3
皓澤是夏天走的,巴迪是秋天走的,兒子遠在東海岸。不過兩個季節過去,聖美就成了孑然一人,形影相吊。
皓澤走了,她還有巴迪,巴迪再一走,聖美覺得身旁最後一根可以抓住的木頭也被浪頭卷走了,隻剩下自己一個人在激流裏拚命掙紮。兒子心疼媽媽,還記得爸爸臨終的囑咐,就勸聖美再去買一條小狗。可是,聖美覺得巴迪是不可替代的,正如皓澤是不可替代的一樣。
自從嫁給皓澤後,她得到了皓澤的寵愛。婚前,皓澤對她說過一件事。他父親離世後,他才發現他媽是一個畫家,作品可以跟畫廊裏一流的作品媲美。他的意思是,他母親生前為了父親,為了這個家,犧牲太多,奉獻太多,壓抑了自己的天性,沒有展現自己的才能。而他對聖美起誓,聖美一定不要認為嫁給了他,就要為他作出犧牲。一定要實現自己的價值,堅持自己的追求。因此,他強烈主張聖美不要呆在家裏,相夫教子,隻滿足於做一個家庭主婦。正是因為如此,一得到教職,他就向校方提出要求,把妻子也能獲得一份專業工作作為自己接受這份教職的先決條件。皓澤名氣太大,在諸如柴可夫斯基、帕格尼尼、西貝柳斯和伊麗莎白女王等等一流小提琴比賽中都頗多斬獲,還有著名小提琴家梅紐因的背書,校方於是答應了皓澤的要求,想方設法給聖美安排了一份職位,為芭蕾舞項目提供鋼琴伴奏。
在家裏,皓澤也不會讓聖美一個人忙碌於家務中。他在中餐館裏打過工,做菜做飯熟門熟路,所以,聖美很少在廚房裏忙碌,隻是像食客一樣看著皓澤樂嗬嗬地在廚房裏幹這幹那。皓澤一家很好客,經常舉辦派對,而且派對還是大規模那種,得在後院安排幾張大桌子才能安排得下。這個時候,皓澤打開燒烤爐子,在爐子前按部就班忙著,把烤牛排、烤豬排、烤玉米、烤香腸源源不斷地烤製出來。聖美最多就是在這張桌子前坐一坐,在那張桌子前坐一坐,跟客人聊聊天。皓澤對自己的角色和聖美的角色很是滿足,把一塊毛巾搭在肩頭上,時而揩一揩汗,臉上總是掛著笑。聖美走過來幫忙,他又總是把她支走,讓她去陪客人。

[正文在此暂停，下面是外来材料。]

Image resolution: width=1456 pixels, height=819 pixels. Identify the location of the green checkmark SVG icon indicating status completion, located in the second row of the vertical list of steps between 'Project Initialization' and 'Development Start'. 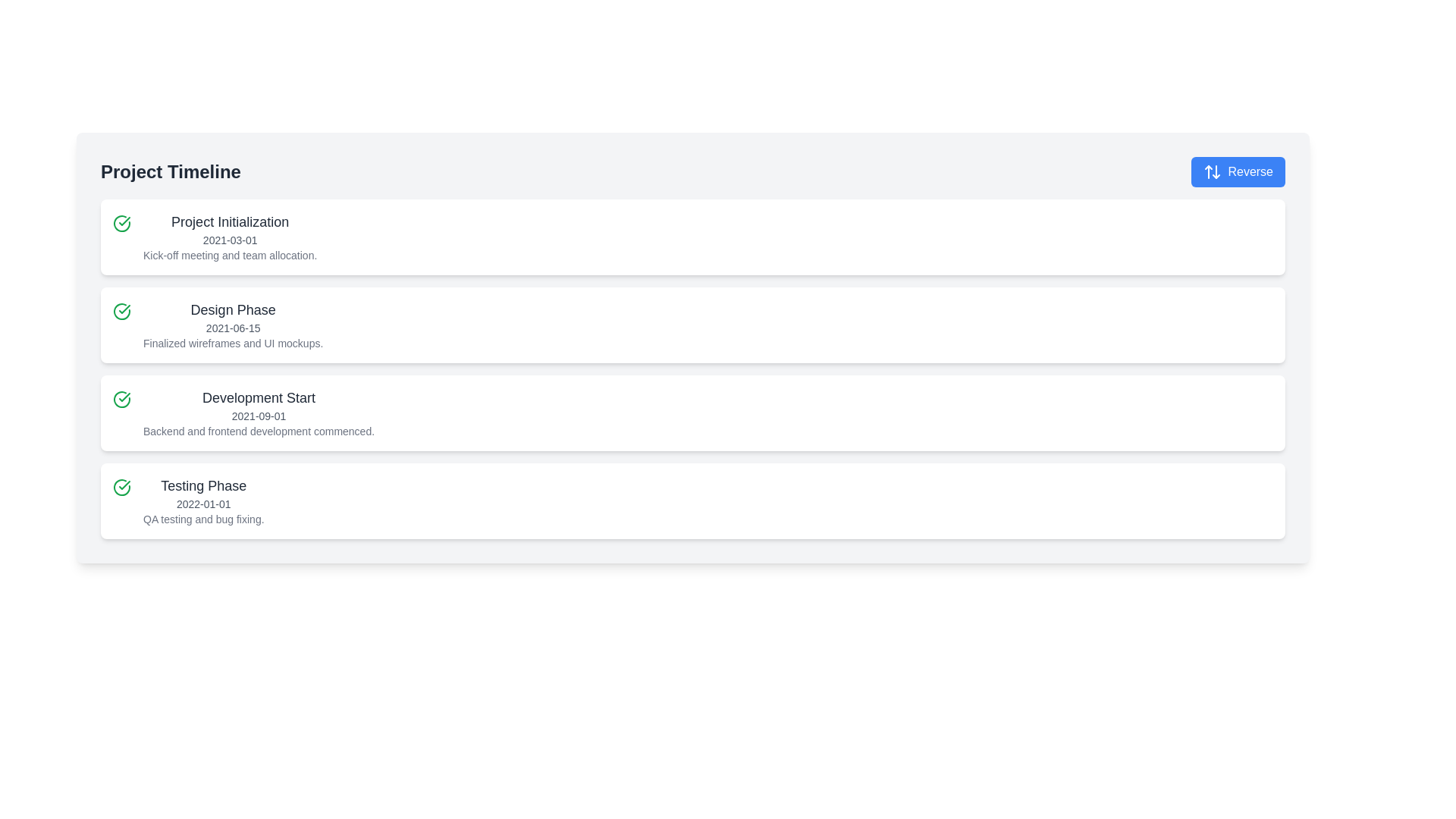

聖美覺得這個世界太不真切,皓澤不久前還在家裏,甚至連他所在的位置、在廚房裏忙碌的身影、他對著她的笑和眼神都還那麽真切,咋就消失了呢?她看著牆上皓澤的照片,沉浸在過去跟皓澤在一起的那些生活細節裏。在這些回憶裏,她感到了圓滿,每分每秒不再沉重而停滯。
那天,她看到廚房裏的那塊地毯上掉了些殘渣,就去拿吸塵器來吸,不想卻不知從何下手,電源開關找不到,最後找到了,打開了開關,又不知如何把吸塵器從90度變為45度。又有一天,餐廳裏餐桌上方的燈壞了,需要換燈泡,她卻不知如何下手。皓澤走得太快了,沒有來得及把所有的事情都交代清楚。這個時候,她才痛苦地發現,皓澤作為一個有血有肉的存在,是永遠從她的生活裏消失了。
巴迪走了,聖美幾乎就不再出去散步了。以前,小區裏的鄰居和街坊們還可以看到聖美和巴迪走在一起的身影,同情這個女人的同時,也稍稍有些寬慰,她還有巴迪陪伴。而現在,他們再也看不到聖美和巴迪走在一起的寬慰畫麵了。聖美把自己緊鎖起來,不是把鋼琴當成幸存的知己,在琴鍵上舞動手指,排遣愁緒;就是坐在沙發上,手拿遙控器在電視的頻道間換來換去,消磨時光,不再像以前那裏時不時會出去串串門。麗莎一直跟聖美過從甚密,有幾次,她出來撿當天送上門的日報,看到聖美正好開車回來,就站在門口,抬手對聖美打了招呼。聖美隻是在車裏也舉手回禮,就徑直打開車庫進去了。麗莎也不好直接上門找聖美,怕幹擾了她。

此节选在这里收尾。